Mendez Metal Specialties, Inc.: Total Dollar Borrowing Costs Analysis

Mendez Metal Specialties, Inc. Financial Data Analysis

Mendez Metal Specialties, Inc. has a seasonal pattern to its business. It borrows under a line of credit from Central Bank at 1 percent over prime. Its total asset requirements now (at year end) and estimate requirements for the coming year are (in millions):

Now 1st Quarter 2nd Quarter 3rd Quarter Total asset requirements
$4.5 $4.8 $5.5 $5.9 $5.9

Assume that these requirements are level throughout the quarter. At present, the company has $4.5 million in equity capital plus long-term debt plus the permanent component of current liabilities, and this amount will remain constant throughout the year.

The prime rate currently is 11%, and the company expects no change in this rate for the next year. Mendez Metal specialist is also considering issuing intermediate-term debt at an interest rate of 13.5%. In this regard, three alternative amounts are under consideration: zero, $500,000, and $1 million. All additional funds requirements will be borrowed under the company’s bank line of credit.

Analysis of Total Dollar Borrowing Costs

Determine the total dollar borrowing costs for short- and intermediate-term debt under each of the three alternatives for the coming year. (Assume that there are no changes in current liabilities other than borrowings.) Which alternative is lowest in cost?

Considerations for Decision Making

Is there a consideration other than expected cost that deserves our attention?

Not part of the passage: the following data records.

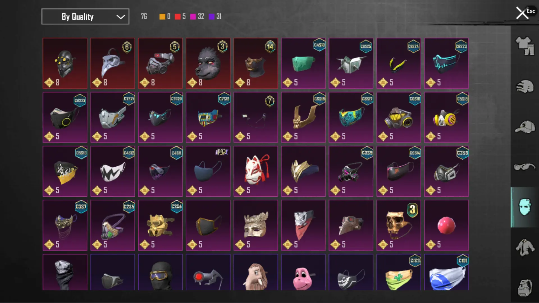The width and height of the screenshot is (539, 303).
Task: Select the pink dinosaur head mask
Action: click(x=303, y=272)
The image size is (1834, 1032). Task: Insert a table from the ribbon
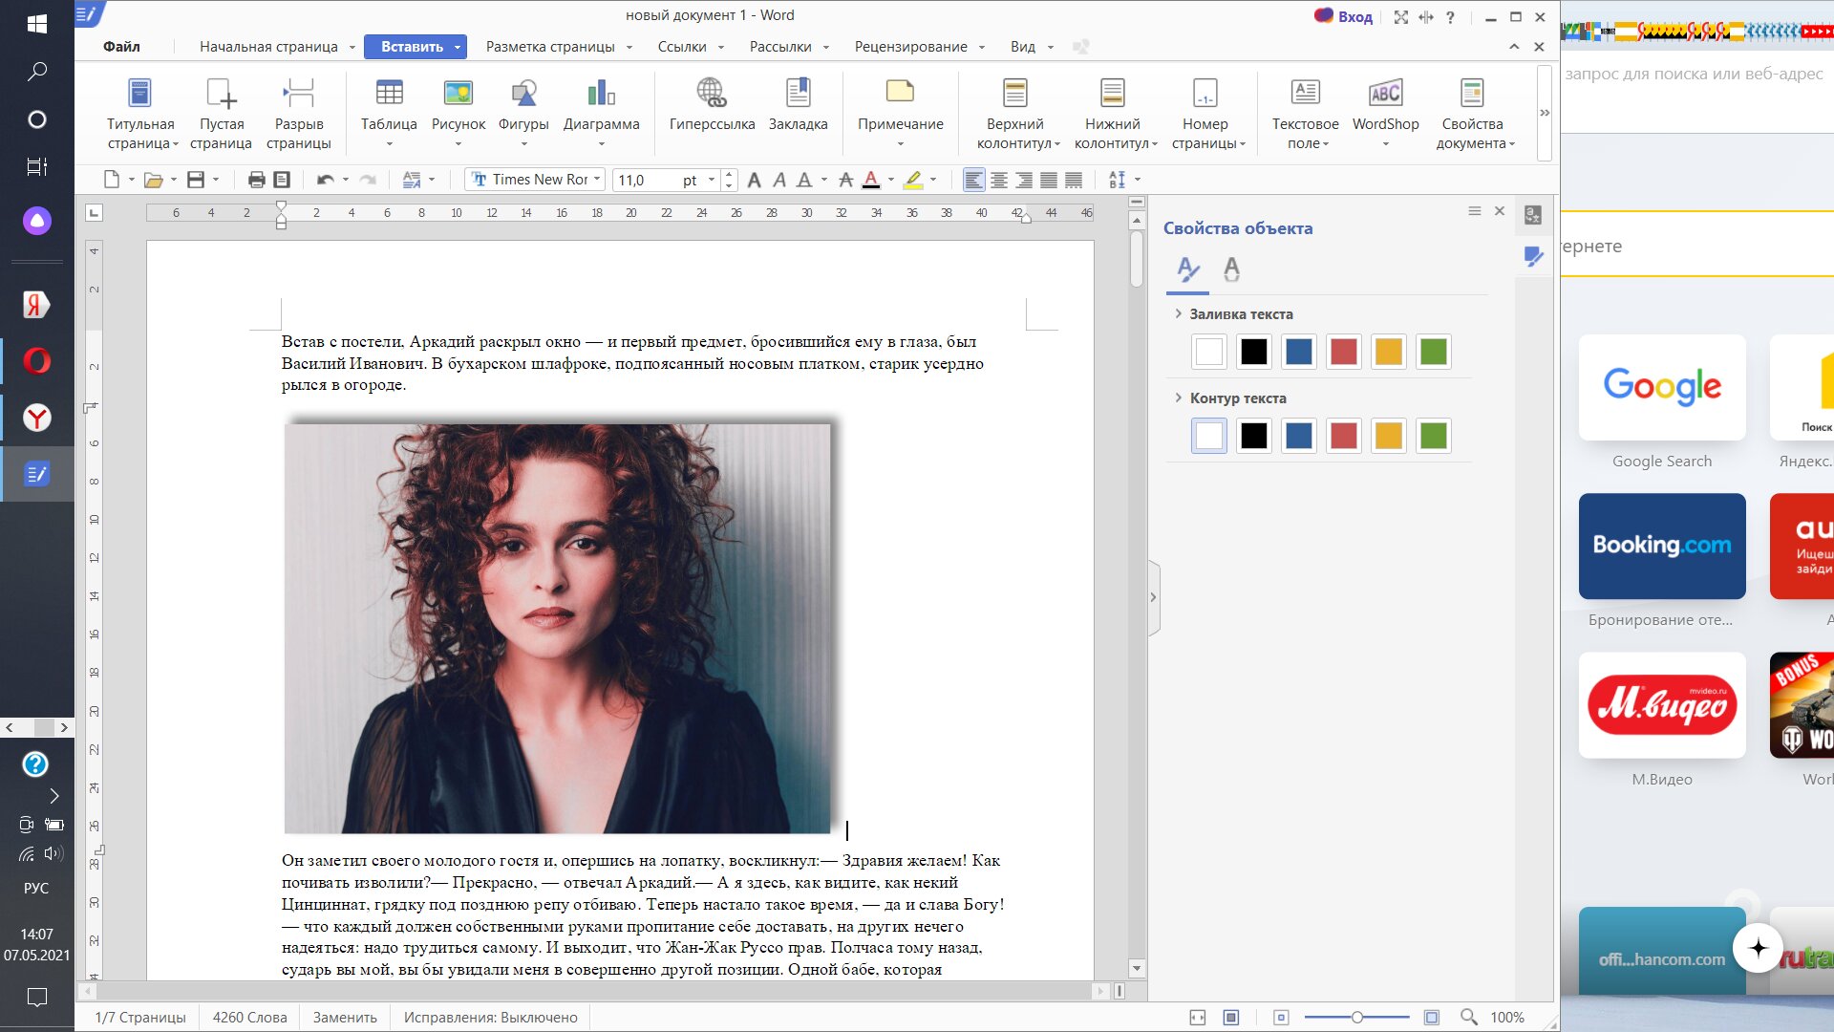[x=389, y=94]
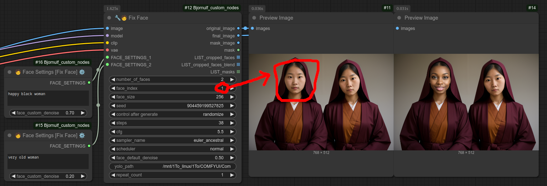Viewport: 547px width, 186px height.
Task: Click the LIST_masks grid output icon
Action: pyautogui.click(x=238, y=72)
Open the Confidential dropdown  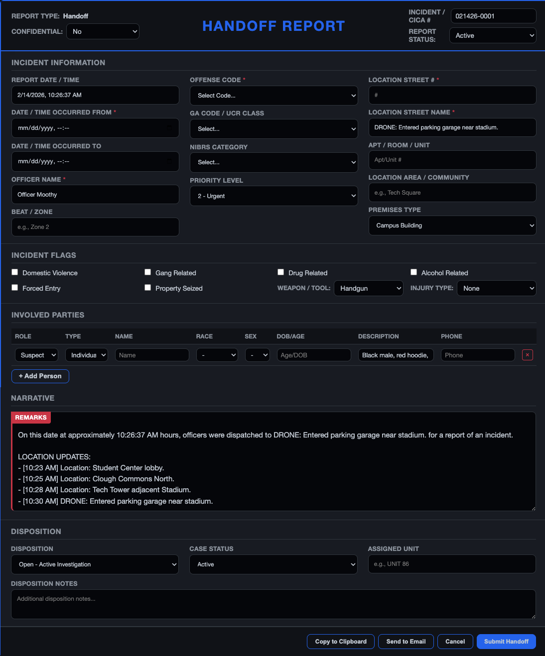pos(103,31)
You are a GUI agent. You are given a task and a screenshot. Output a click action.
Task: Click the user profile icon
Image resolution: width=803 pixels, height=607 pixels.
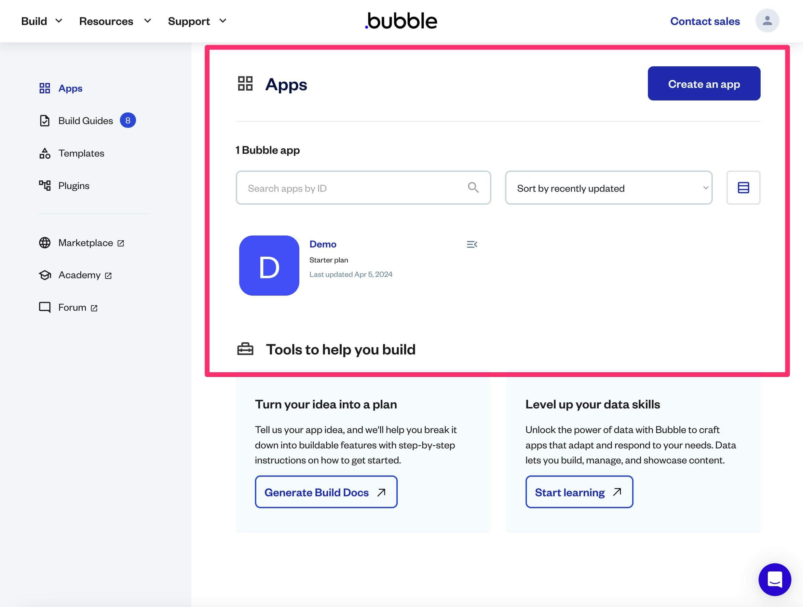click(x=767, y=20)
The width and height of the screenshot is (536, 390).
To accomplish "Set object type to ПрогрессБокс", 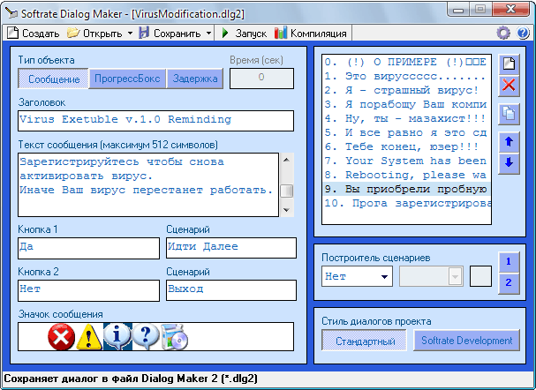I will [127, 79].
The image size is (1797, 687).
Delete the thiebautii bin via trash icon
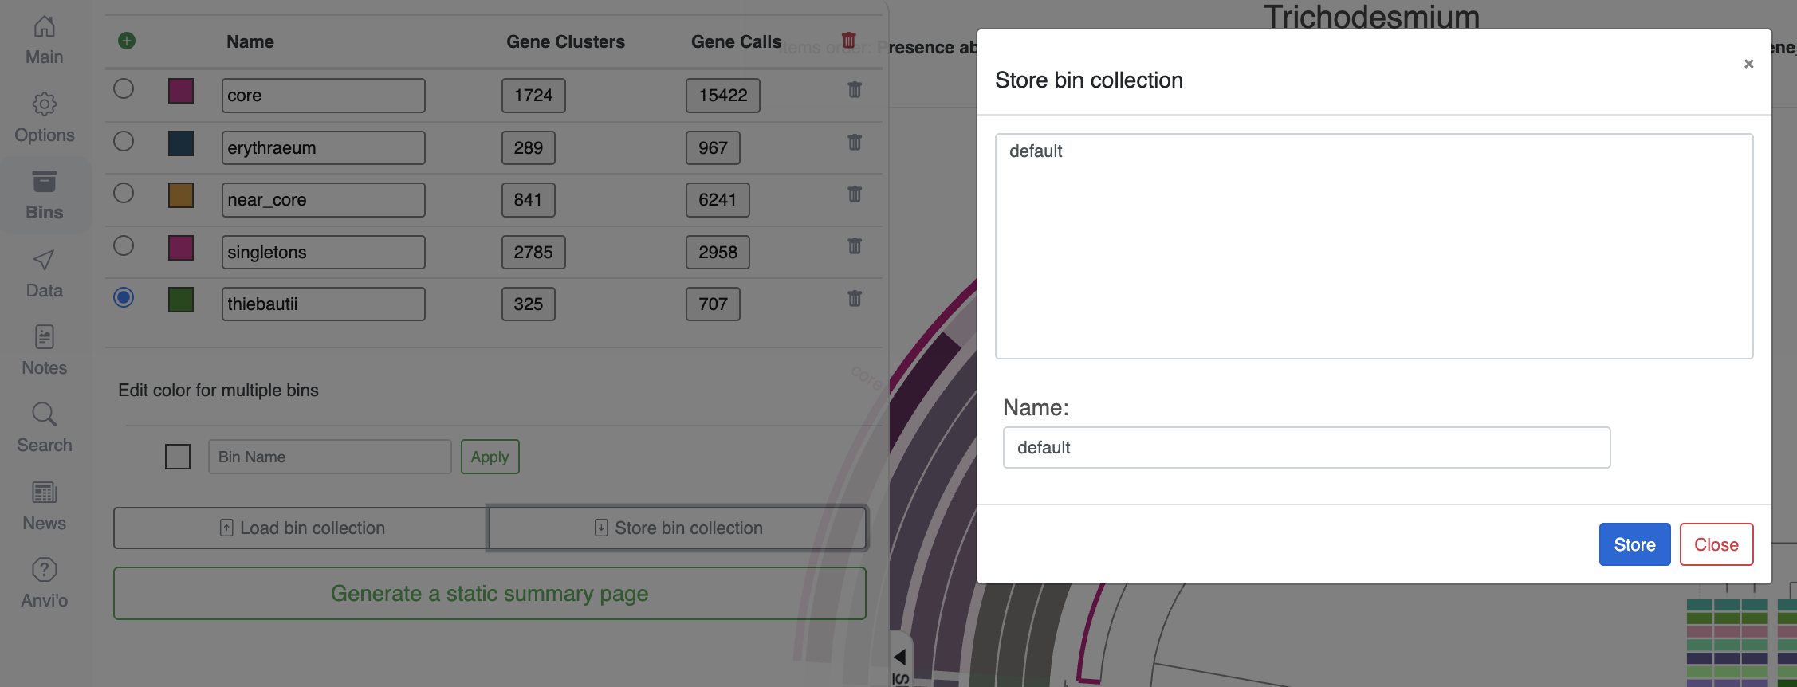coord(855,299)
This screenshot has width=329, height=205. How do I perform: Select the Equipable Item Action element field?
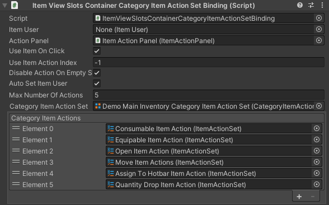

What are the total dollar borrowing costs for short- and intermediate-term debt under each of the three alternatives for the coming year? Which alternative is the lowest in cost?

The lowest cost alternative is no intermediate-term debt, which has a total borrowing cost of $2,160,000. To determine the total dollar borrowing costs for short- and intermediate-term debt under each of the three alternatives for the coming year, we need to calculate the interest costs associated with each option. First, let's calculate the interest cost of using the line of credit from Central Bank. The current prime rate is 11%, and the company borrows at 1% over prime, so the effective borrowing rate is 12%. For each quarter, the interest cost of borrowing $4.5 million from the line of credit is: $4.5 million x 12% = $540,000. For the first quarter, the interest cost of borrowing an additional $0, $500,000, or $1 million at an interest rate of 13.5% would be: - $0 x 13.5% = $0 - $500,000 x 13.5% = $67,500 - $1 million x 13.5% = $135,000 (And so on for the second and third quarters) Therefore, the total borrowing costs for short- and intermediate-term debt under each of the three alternatives are as follows: - No intermediate-term debt: $2,160,000 - $500,000 intermediate-term debt: $2,362,500 - $1 million intermediate-term debt: $2,565,000 The lowest cost alternative is no intermediate-term debt, which has a total borrowing cost of $2,160,000. There is another consideration that deserves attention - the risk associated with using short-term debt. If the company is unable to repay the line of credit when it is due, it may have to borrow at a higher interest rate or face other consequences such as default. The company should consider its ability to repay the debt and the risks associated with different levels of borrowing when making its decision.